▶ _DATA_:
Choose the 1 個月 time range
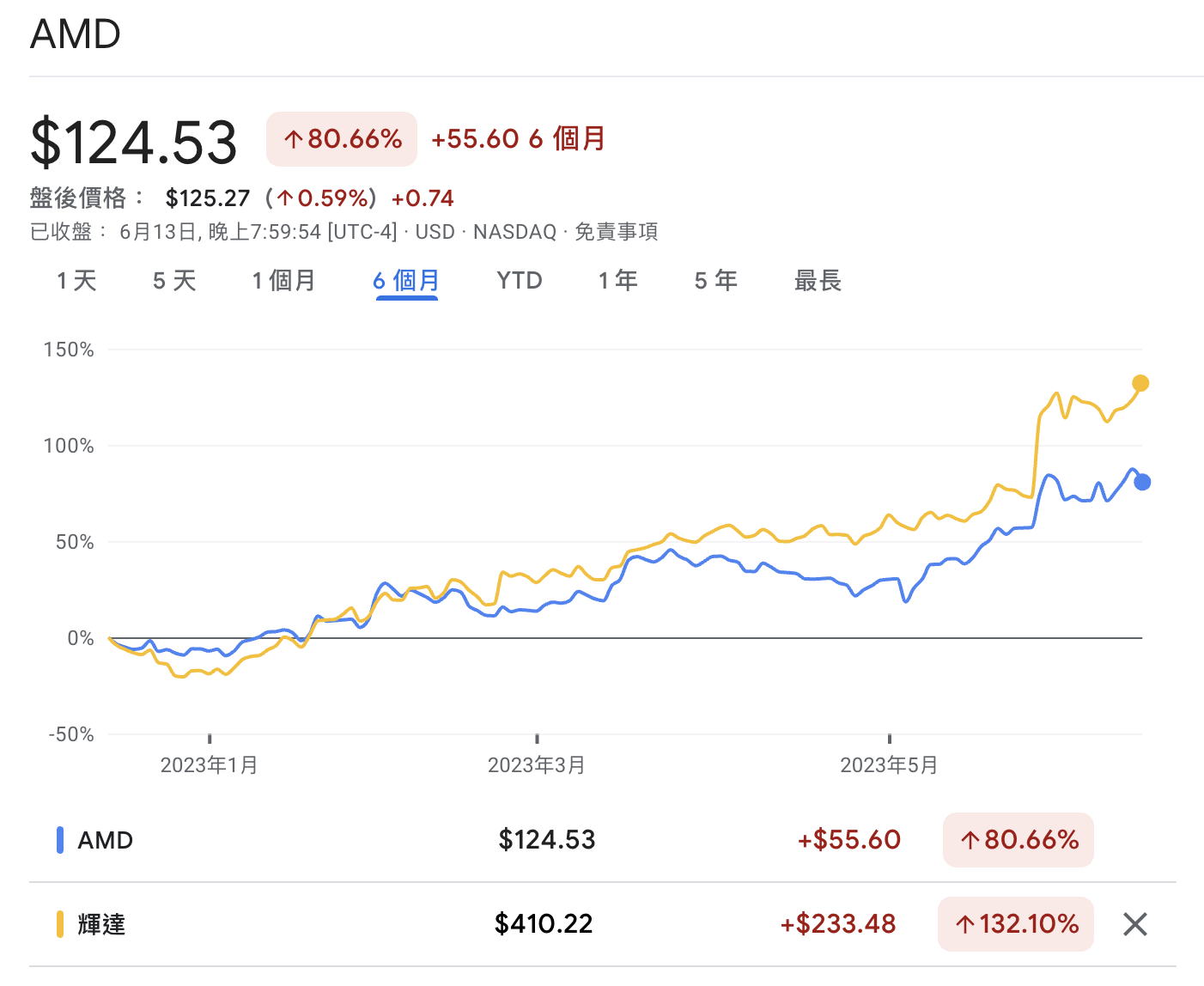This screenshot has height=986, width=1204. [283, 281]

==

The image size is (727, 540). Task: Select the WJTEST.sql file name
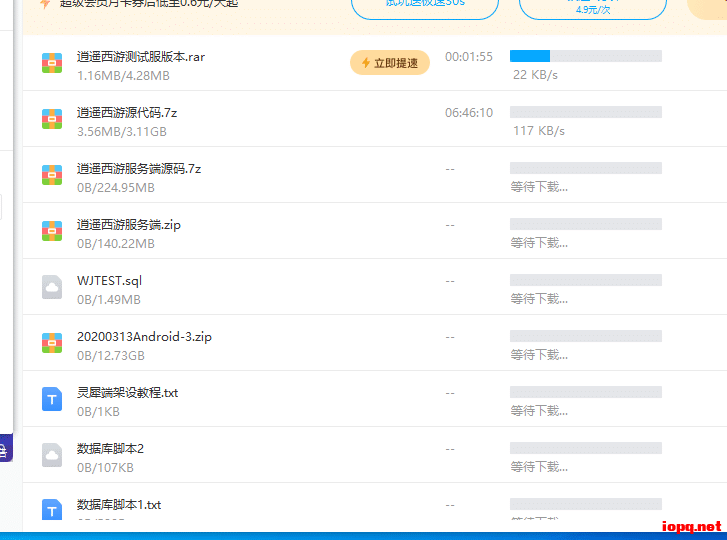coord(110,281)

==

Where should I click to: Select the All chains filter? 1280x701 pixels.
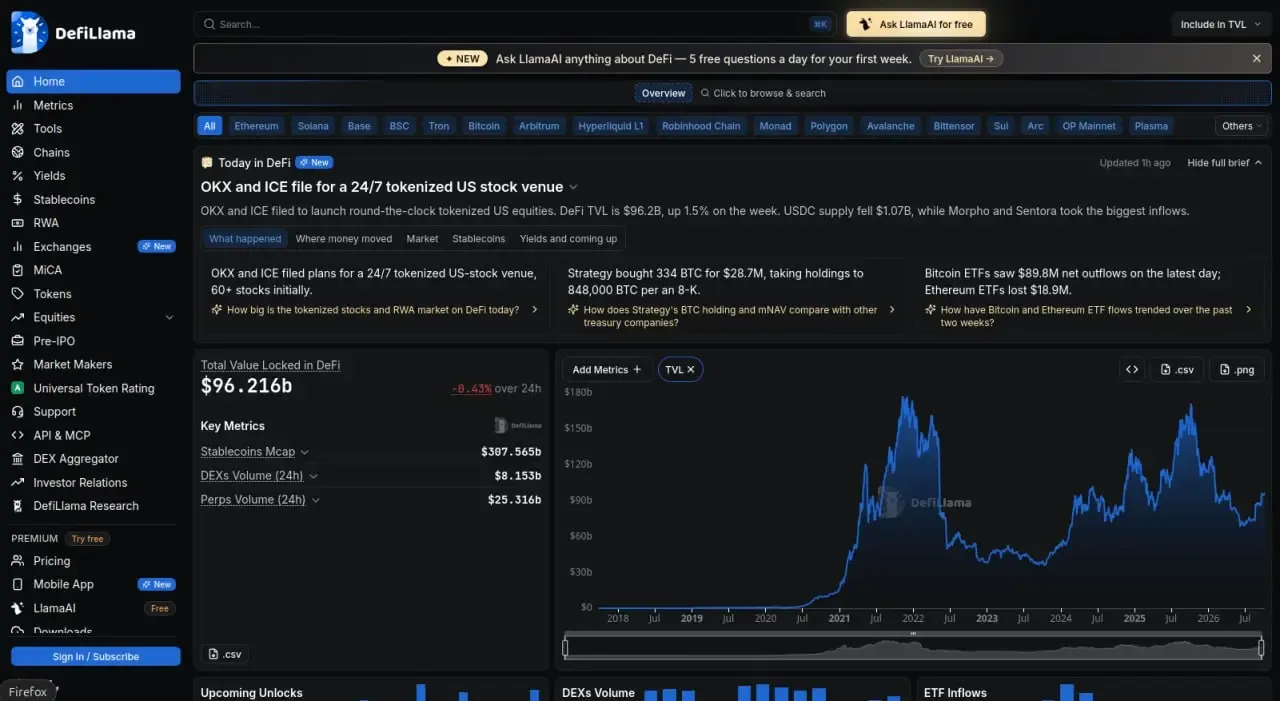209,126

▶ _STATED EXERCISE_:
Pull out every line of the records above that contains the word "Select", and copy each one unchanged.

▶ _RESPONSE_:
The image size is (727, 540). Task: Select the WJTEST.sql file name
Where should I click to: Select the All chains filter? 1280x701 pixels.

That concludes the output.